KORDANEWS – Ratusan massa yang mengatasnakaman diri gerakan rakyat anti
politik uang (GARPU) dan gerakan rakyat anti money politik (GRAMP), Jumat
(6/7) menggelar aksi demo di depan kantor DPRD Lahat. Aksi demo sendiri
terkait pelaksanaan Pilkada Lahat, 27 Juni 2018, yang lalu lantaran diduga
telah terjadi politik uang yang terstruktur, sistematis,
masif (TMS). Tudingan massa sendiri diarahkan ke Paslon nomor urut tiga Cik
Ujang-Haryanto.
Dalam pernyataan yang disampaikan koordinator aksi, Ipi Magrang Cawang
massa mendesak segera mendiskualifikasi paslon Cik Ujang-Haryanto yang
telah terbukti melakukan money politic di pilkada Lahat. Mendesak kepada
Polres Lahat untuk segera menangkap Cik Ujang – Haryanto dan antek anteknya
yang telah terbukti melakukan money pilitic. Mendukung KPU untuk melakukan
investigasi dan menindak paslon nomor 3 .
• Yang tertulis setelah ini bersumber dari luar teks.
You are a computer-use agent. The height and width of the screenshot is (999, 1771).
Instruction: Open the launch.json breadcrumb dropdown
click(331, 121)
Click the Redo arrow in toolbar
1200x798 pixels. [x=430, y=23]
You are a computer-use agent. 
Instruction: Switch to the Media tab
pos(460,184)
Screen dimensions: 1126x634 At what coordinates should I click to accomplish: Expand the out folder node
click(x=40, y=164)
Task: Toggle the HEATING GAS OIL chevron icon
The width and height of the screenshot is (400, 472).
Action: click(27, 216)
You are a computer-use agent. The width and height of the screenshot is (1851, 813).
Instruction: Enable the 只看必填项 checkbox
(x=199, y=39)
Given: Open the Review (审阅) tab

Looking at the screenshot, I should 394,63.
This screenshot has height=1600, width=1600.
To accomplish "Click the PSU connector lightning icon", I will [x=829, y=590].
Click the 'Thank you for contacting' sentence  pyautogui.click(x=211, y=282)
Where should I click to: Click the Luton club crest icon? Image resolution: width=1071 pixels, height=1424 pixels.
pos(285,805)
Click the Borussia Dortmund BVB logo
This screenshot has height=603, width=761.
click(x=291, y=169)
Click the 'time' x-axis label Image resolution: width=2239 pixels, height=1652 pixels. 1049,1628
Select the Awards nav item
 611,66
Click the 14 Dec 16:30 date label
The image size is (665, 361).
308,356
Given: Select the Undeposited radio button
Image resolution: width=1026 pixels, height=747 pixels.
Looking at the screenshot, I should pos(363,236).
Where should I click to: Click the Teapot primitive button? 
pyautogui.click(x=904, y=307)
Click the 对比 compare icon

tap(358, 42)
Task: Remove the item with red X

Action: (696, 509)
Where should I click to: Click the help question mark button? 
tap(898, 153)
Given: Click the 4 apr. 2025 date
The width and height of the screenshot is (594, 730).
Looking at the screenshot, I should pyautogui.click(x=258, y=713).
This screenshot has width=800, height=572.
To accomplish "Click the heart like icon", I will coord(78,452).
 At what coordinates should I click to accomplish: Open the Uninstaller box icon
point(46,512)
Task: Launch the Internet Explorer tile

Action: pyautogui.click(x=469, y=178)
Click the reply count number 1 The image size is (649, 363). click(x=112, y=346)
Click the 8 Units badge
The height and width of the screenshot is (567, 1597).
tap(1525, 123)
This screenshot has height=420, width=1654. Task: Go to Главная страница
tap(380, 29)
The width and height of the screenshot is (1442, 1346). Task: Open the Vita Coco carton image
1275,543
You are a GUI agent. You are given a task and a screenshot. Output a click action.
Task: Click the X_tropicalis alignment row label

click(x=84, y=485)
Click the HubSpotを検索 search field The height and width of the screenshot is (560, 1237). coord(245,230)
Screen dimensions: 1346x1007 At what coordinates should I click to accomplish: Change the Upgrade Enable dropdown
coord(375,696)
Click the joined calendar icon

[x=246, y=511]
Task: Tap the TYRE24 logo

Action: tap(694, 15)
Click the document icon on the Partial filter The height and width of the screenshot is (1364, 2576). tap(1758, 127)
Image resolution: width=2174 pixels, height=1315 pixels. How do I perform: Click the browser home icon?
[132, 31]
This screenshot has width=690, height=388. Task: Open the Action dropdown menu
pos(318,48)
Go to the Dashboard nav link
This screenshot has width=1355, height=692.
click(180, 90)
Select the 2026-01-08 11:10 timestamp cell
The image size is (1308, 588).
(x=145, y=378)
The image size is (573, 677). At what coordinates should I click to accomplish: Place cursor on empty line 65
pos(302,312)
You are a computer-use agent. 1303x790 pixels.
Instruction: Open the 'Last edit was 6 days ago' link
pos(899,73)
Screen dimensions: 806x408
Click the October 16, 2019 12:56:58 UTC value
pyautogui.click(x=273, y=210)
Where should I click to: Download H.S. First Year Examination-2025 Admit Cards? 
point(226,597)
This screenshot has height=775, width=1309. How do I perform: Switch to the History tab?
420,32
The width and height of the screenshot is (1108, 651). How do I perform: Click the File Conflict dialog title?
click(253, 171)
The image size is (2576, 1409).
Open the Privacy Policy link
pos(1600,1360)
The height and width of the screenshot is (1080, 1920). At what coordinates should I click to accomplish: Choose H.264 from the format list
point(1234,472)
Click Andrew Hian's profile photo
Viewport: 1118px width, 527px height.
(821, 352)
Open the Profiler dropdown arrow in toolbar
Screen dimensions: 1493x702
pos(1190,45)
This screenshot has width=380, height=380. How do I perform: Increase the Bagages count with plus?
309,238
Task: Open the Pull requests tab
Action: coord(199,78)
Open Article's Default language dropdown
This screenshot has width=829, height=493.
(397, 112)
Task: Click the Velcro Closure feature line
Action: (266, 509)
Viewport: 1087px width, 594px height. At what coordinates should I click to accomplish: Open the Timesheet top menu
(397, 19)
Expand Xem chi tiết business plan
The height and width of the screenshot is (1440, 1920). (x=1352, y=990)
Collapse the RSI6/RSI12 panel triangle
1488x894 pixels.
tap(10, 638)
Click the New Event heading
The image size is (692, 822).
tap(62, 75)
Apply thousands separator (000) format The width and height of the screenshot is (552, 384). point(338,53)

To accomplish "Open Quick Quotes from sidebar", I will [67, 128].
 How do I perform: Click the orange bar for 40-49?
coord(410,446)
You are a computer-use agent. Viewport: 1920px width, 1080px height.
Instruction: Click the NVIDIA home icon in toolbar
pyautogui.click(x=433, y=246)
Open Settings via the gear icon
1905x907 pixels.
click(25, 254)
“Keempat kami meminta dibatalkan pleno penetapan pemenang pada kontestasi
pilkada Lahat karena Cik Ujang Haryanto harus dihukum karena telah
melakukan money politik, “teriaknya, membacakan pernyataan sikap.
Selain mendesak anggota DPRD Lahat, massa juga mendesak Polres Lahat.
Massa meminta agar pihak Polres menangkap pelaku money politik. Jika tidak
akan dibentuk satgas penangkap pelaku money politik di Pilkada Lahat.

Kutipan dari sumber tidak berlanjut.